In the piece about heart transplant patients below, reproduce word for word the passage that begins at the words "Death's door is" and stops after the words "the afternoon sunshine.".

● **DOCUMENT SEGMENT**:
---+---

His doctor, cardiologist Lawrence Czer, is manning the outfield. Dr. Czer promises to take it easy on the patients. “It's gratifying to see them doing well under normal circumstances,” Czer says. “We see them literally at death's door.”

Death's door is very crowded these days. In 2010, Cedars-Sinai performed the most adult heart transplants in the world. Czer says he remembers every single transplant patient his team has operated on since 1988. That's more than 600 patients.

He ought to remember. He gets to know these people as no one else does, coaxing them through their weakest moment. He sees them lying in bed, tangled up in tubes, hooked up to machines, poked and prodded and lab-tested into exhaustion.

Gratifying. Exhilarating. These words don't even begin to cover what it feels like to see them hitting home runs in the afternoon sunshine.

Thomas Spears, captain of the patients' team, received his heart last year on Thanksgiving. He'd been waiting six months, artificial heart ticking away beneath his rib cage, biding time. He used to play football for the Oakland and Los Angeles Raiders. Then he got hypertension and his heart swelled to gigantic proportions — from nipple to nipple, esophagus to sternum, a heart as big as an apple pie. It had to go. He has a personality as big as that heart.

“Don't let him intimidate you,” Spears calls out to a pale, skinny girl at home base. A beaded necklace strung with plastic skulls bounces against his chest as he talks. “Watch out for doctors. They cheat.”

Some patients decide not to play. Like 76-year-old Eddie Laureano. He's feeling a bit tired. He's earned the right to sit on the bench. He received his replacement heart 22 years ago, on Dec. 9, 1989, after his original heart was “eaten by a virus.” Known as “lucky 13,” Laureano, who worked as a plant operations engineer at Cedars-Sinai, was the hospital's 13th heart transplant patient. He also is known, among his friends and family, as “the $2 million man.” This is because back in the late '80s, a heart transplant was still considered an experimental procedure, and Blue Cross, Laureano's insurers, would not cover the operation. So Cedars picked up the $2 million tab. Laureano was employee of the month when Cedars decided to foot the bill for his surgery, and to this day he shudders to think what would've happened if he hadn't been.

---+---

Stored data entries
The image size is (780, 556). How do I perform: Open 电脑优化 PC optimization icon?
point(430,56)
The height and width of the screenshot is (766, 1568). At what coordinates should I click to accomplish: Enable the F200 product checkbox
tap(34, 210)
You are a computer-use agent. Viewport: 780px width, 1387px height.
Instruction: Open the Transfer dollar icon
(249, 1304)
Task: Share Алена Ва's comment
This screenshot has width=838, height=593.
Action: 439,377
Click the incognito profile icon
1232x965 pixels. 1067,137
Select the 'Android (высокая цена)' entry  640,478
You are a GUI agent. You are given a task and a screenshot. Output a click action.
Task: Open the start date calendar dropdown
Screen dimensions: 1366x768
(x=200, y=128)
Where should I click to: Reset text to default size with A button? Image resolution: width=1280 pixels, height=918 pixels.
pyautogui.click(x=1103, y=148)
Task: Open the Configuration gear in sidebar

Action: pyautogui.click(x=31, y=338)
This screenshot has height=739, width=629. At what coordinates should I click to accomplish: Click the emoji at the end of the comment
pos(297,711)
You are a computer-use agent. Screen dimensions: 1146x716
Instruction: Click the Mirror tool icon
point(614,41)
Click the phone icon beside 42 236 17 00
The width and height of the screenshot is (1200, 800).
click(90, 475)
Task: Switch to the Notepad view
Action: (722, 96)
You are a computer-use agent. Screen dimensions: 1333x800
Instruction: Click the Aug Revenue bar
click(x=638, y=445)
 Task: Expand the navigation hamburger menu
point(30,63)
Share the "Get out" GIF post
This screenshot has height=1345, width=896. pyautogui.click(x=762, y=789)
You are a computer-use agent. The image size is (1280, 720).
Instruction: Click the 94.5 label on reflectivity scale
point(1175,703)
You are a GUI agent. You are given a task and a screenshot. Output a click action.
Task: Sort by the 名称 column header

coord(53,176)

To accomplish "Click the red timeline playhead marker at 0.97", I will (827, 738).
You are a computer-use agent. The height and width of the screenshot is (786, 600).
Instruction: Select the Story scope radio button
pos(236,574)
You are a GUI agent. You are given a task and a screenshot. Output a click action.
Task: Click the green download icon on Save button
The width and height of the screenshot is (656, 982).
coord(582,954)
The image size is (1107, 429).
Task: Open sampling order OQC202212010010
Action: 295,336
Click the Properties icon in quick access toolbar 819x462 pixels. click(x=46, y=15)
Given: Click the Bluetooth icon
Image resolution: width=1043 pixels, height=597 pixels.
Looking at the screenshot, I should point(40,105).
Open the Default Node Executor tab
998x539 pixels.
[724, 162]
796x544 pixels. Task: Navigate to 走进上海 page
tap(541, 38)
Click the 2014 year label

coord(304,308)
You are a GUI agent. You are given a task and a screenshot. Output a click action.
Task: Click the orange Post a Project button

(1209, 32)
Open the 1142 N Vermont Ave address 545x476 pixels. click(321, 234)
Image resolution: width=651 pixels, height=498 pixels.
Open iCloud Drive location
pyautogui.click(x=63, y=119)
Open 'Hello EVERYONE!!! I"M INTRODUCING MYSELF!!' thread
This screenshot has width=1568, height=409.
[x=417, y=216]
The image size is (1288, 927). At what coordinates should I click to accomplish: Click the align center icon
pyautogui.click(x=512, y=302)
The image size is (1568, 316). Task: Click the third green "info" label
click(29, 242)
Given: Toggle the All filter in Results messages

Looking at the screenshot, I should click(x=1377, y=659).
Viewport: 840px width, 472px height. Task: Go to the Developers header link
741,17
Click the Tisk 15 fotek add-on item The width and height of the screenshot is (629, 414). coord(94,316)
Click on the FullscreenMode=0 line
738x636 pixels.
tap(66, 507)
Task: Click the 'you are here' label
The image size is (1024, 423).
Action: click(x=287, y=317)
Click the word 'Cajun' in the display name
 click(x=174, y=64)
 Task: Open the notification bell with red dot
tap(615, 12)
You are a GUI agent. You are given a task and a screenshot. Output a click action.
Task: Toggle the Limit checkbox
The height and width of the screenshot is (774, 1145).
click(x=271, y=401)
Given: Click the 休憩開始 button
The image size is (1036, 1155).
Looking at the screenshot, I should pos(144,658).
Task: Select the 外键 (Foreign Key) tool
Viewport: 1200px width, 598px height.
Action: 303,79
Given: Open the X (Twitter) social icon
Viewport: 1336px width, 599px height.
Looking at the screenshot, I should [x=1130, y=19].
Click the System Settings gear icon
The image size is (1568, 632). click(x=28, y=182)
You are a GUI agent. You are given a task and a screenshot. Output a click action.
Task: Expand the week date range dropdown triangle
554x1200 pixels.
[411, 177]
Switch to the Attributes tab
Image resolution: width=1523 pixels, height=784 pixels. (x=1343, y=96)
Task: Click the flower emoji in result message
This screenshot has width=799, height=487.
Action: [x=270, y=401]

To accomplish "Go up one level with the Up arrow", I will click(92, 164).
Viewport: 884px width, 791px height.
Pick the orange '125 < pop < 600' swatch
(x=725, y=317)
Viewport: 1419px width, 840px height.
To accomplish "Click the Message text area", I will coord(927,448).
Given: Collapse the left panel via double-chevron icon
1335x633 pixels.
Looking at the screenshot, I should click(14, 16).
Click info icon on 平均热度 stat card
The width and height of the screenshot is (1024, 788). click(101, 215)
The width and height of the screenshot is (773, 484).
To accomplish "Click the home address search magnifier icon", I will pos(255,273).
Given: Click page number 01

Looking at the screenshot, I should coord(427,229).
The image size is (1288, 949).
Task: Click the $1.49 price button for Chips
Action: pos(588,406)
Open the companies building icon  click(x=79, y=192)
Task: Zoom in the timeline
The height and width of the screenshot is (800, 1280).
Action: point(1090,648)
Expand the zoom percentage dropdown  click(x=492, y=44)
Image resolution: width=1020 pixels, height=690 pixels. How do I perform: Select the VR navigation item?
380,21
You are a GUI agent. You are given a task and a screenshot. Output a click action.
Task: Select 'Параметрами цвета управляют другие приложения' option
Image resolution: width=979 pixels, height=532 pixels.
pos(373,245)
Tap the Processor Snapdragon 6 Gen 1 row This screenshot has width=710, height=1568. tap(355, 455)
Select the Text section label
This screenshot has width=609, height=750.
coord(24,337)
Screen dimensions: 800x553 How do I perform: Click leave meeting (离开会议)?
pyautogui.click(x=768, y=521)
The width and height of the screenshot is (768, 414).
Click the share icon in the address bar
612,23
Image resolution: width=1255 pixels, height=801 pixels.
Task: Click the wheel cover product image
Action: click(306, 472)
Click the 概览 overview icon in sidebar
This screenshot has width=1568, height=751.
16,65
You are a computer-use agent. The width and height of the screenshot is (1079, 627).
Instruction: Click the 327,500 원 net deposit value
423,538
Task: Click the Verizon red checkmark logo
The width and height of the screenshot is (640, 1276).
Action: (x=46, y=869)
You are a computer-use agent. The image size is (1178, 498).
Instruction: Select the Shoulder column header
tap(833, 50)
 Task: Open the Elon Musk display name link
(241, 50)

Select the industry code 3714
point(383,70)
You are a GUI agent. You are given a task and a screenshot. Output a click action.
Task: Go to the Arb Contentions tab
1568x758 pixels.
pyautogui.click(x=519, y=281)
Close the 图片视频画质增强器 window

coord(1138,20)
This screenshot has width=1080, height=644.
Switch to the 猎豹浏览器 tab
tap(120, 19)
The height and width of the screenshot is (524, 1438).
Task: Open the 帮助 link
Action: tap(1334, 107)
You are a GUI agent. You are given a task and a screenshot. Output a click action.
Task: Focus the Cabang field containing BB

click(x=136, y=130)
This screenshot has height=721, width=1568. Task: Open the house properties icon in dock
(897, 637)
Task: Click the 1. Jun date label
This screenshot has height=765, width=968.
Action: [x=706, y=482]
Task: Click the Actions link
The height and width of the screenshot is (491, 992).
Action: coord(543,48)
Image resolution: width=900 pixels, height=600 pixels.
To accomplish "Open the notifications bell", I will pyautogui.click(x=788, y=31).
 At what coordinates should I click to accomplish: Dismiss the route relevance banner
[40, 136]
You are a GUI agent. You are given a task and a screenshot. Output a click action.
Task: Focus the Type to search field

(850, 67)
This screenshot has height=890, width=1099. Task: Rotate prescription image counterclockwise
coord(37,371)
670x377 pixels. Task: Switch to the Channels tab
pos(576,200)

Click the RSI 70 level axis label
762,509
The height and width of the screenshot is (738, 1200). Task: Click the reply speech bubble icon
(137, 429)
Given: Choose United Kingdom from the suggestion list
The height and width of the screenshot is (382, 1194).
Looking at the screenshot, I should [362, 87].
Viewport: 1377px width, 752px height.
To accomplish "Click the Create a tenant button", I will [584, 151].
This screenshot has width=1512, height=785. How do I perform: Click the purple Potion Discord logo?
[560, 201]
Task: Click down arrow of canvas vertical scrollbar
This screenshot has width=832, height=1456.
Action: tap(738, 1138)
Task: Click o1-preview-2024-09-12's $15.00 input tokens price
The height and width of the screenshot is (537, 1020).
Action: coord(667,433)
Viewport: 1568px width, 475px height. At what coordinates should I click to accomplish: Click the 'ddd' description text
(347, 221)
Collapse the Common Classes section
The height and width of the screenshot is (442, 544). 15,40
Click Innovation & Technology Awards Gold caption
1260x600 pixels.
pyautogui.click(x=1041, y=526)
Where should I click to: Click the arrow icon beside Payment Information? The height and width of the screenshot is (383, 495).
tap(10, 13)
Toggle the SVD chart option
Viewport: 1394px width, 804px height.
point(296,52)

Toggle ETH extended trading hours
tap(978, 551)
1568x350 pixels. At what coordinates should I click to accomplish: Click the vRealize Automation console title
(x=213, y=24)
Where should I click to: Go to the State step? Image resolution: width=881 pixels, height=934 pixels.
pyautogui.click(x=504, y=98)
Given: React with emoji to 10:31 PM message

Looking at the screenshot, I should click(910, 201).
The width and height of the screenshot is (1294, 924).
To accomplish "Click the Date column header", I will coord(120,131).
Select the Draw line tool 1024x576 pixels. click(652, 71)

---+---

● **RESULT**:
Death's door is very crowded these days. In 2010, Cedars-Sinai performed the most adult heart transplants in the world. Czer says he remembers every single transplant patient his team has operated on since 1988. That's more than 600 patients.

He ought to remember. He gets to know these people as no one else does, coaxing them through their weakest moment. He sees them lying in bed, tangled up in tubes, hooked up to machines, poked and prodded and lab-tested into exhaustion.

Gratifying. Exhilarating. These words don't even begin to cover what it feels like to see them hitting home runs in the afternoon sunshine.